***** Stored rows

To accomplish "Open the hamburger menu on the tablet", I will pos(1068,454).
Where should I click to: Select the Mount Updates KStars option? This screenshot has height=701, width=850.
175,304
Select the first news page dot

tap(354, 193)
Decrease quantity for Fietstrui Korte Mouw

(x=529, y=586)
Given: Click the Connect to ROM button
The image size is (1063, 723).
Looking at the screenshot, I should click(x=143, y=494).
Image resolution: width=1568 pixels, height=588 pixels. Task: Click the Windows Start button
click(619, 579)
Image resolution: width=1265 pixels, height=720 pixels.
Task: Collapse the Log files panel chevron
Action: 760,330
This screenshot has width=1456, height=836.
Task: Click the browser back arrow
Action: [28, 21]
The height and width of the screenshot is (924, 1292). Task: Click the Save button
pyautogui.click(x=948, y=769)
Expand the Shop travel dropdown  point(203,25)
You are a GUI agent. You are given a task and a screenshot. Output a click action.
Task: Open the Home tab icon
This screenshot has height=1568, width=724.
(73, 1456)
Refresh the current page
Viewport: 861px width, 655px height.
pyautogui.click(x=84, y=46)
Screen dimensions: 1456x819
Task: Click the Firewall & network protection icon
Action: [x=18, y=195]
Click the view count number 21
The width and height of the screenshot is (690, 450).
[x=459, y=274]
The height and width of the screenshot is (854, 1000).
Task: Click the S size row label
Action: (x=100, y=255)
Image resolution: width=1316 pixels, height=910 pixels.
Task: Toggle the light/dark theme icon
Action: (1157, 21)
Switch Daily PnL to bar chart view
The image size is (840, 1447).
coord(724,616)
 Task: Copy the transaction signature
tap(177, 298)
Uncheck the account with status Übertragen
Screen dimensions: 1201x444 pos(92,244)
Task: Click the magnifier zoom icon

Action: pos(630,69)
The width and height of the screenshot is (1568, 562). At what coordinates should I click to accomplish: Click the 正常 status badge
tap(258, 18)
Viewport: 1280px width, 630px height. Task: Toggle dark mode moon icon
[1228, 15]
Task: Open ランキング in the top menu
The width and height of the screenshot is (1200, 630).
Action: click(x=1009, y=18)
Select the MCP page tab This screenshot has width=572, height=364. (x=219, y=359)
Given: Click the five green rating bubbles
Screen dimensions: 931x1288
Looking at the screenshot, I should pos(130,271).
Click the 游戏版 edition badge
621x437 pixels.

**********

* [Task prompt]:
Please write out every one of the rows above again, swapping "Viewport" for "Display" and keeping everything else the same.

* [Response]:
To accomplish "Open the hamburger menu on the tablet", I will pos(1068,454).
Where should I click to: Select the Mount Updates KStars option? This screenshot has height=701, width=850.
175,304
Select the first news page dot

tap(354, 193)
Decrease quantity for Fietstrui Korte Mouw

(x=529, y=586)
Given: Click the Connect to ROM button
The image size is (1063, 723).
Looking at the screenshot, I should click(x=143, y=494).
Image resolution: width=1568 pixels, height=588 pixels. Task: Click the Windows Start button
click(619, 579)
Image resolution: width=1265 pixels, height=720 pixels.
Task: Collapse the Log files panel chevron
Action: 760,330
This screenshot has width=1456, height=836.
Task: Click the browser back arrow
Action: [28, 21]
The height and width of the screenshot is (924, 1292). Task: Click the Save button
pyautogui.click(x=948, y=769)
Expand the Shop travel dropdown  point(203,25)
You are a GUI agent. You are given a task and a screenshot. Output a click action.
Task: Open the Home tab icon
This screenshot has height=1568, width=724.
(73, 1456)
Refresh the current page
Display: 861px width, 655px height.
pyautogui.click(x=84, y=46)
Screen dimensions: 1456x819
Task: Click the Firewall & network protection icon
Action: [x=18, y=195]
Click the view count number 21
The width and height of the screenshot is (690, 450).
[x=459, y=274]
The height and width of the screenshot is (854, 1000).
Task: Click the S size row label
Action: (x=100, y=255)
Image resolution: width=1316 pixels, height=910 pixels.
Task: Toggle the light/dark theme icon
Action: (1157, 21)
Switch Daily PnL to bar chart view
The image size is (840, 1447).
coord(724,616)
 Task: Copy the transaction signature
tap(177, 298)
Uncheck the account with status Übertragen
Screen dimensions: 1201x444 pos(92,244)
Task: Click the magnifier zoom icon

Action: pos(630,69)
The width and height of the screenshot is (1568, 562). At what coordinates should I click to accomplish: Click the 正常 status badge
tap(258, 18)
Display: 1280px width, 630px height. Task: Toggle dark mode moon icon
[1228, 15]
Task: Open ランキング in the top menu
The width and height of the screenshot is (1200, 630).
Action: click(x=1009, y=18)
Select the MCP page tab This screenshot has width=572, height=364. (x=219, y=359)
Given: Click the five green rating bubbles
Screen dimensions: 931x1288
Looking at the screenshot, I should pos(130,271).
Click the 游戏版 edition badge
621x437 pixels.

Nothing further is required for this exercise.